A low credit score may show that there's a higher risk that a person will not repay back the loan. So, one way that you may be able to get a lower interest rate is if you improve your credit score.

Compare credit card interest rate offers

You should always compare credit card offers for the best credit card for your unique situation. Some cards may have higher credit card interest rates than others. If you have a good credit score, it may be worth it to explore the best low-interest credit cards.

Get a new lower APR credit card

You may find that other credit cards offer lower or even a 0% APR introductory offer, meaning you won’t pay any interest in certain transactions for a set period of time. A 0% intro annual percentage rate (APR) credit card offer may come in handy if you want to finance a large purchase or want to pay off credit card debt quicker. If you get a 0% intro APR card offer, be sure to review your card's terms to be aware of all the rules that apply to the offer.

Did you know?

New Discover® Cardmembers can enjoy low intro APR offers. See if you’re pre-approved with no harm to your credit score.1

Make a balance transfer to a lower interest rate card

Another way you can potentially lower your credit card interest is through a balance transfer card offer. A balance transfer credit card offer allows you to move the balance of a credit card with a high interest rate to a new credit card with low or no interest introductory offer.

 

The immediate benefit is that you get a lower rate, which may allow you to pay off your credit card debt quicker. But you should also keep in mind that a balance transfer credit card offer usually comes with a balance transfer fee, which may vary between 3%-5%.

 

You should review your finances to see if a balance transfer card will help you manage your credit card debt. Additionally, you should also keep in mind that the 0% APR offer is only temporary. You’ll need to pay off the balance before the introductory offer expires, or your standard interest rate will kick in.
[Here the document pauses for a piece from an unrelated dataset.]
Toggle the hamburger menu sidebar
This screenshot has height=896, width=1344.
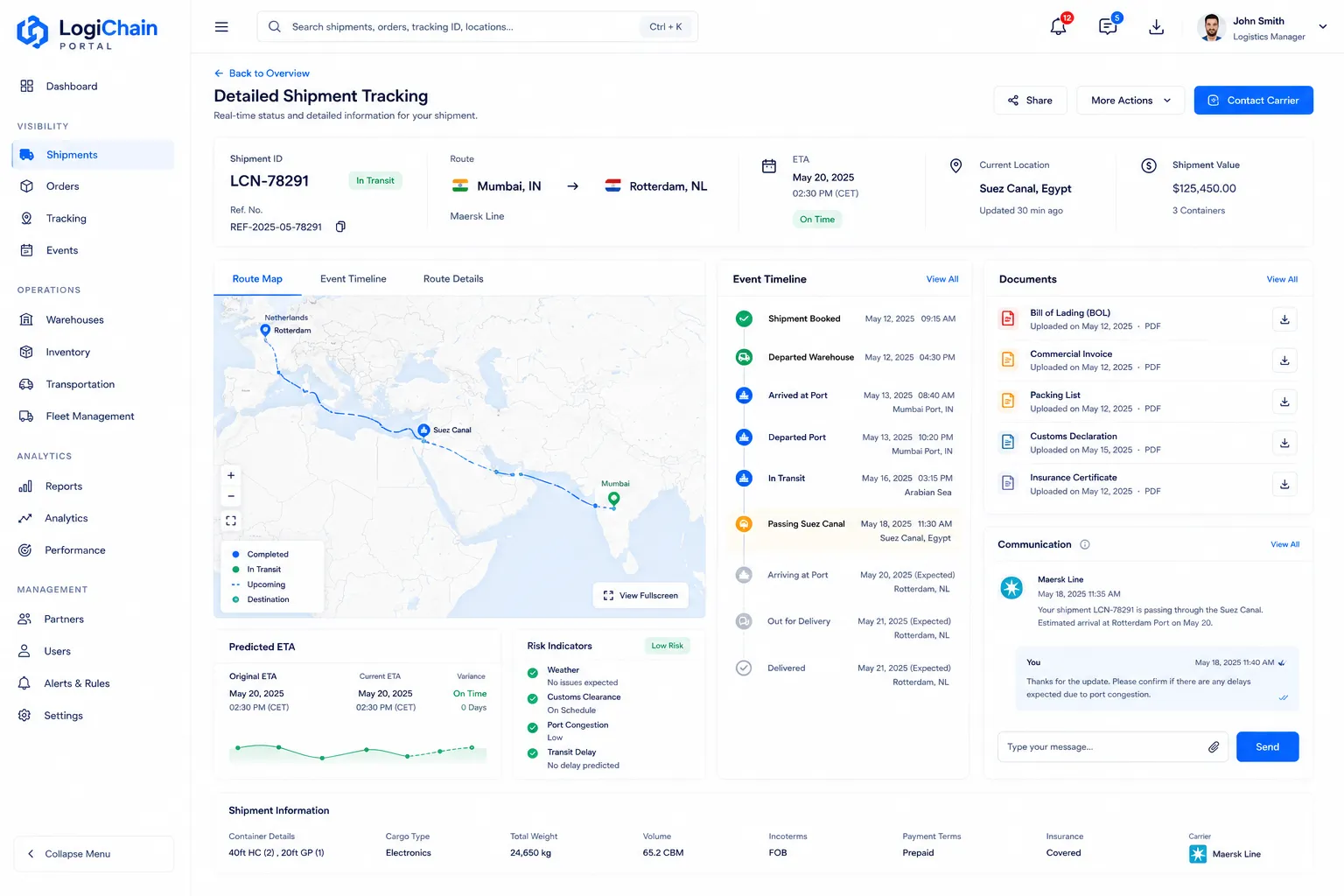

How to avoid paying interest on a credit card

No matter what your interest rate is, you may still be able to avoid paying interest on your credit card with good credit management. For example, credit card APRs won't affect you if you pay off your monthly balance in full, so make sure you’ve saved enough cash each month to cover expenses charged on your card.

 

You can also take advantage of your grace period: the time between the end of your billing cycle to your payment due date. During this time, you can avoid paying interest on new purchases if you pay your balance in full by the due date. Different credit card issuers have varying grace periods, but according to the Federal Trade Commission and the Credit CARD Act of 2009, your grace period must be at least 21 days. If you’re a Discover Cardmember, your grace period will be at least 25 days from the end of the billing period, or a minimum of 23 days for billing periods that start in February.

Can you lose your grace period?

When you pay off your total balance before the end of your grace period, you can avoid interest in some transactions. But, if you carry a balance, your credit card issuer may not apply your grace period, meaning you’ll still pay interest on the outstanding balance and on new purchases. You should check your credit card's terms and conditions to understand how your issuer treats the grace period.

The bottom line

You can’t avoid having a credit card interest rate. After all, it’s the cost you pay to your card issuer for borrowing money. But you can avoid paying interest if you pay off your entire statement balance every month. You can also work to move your credit score to the top range which could give you better card rates. Good credit and debt management is key to handling your interest rates.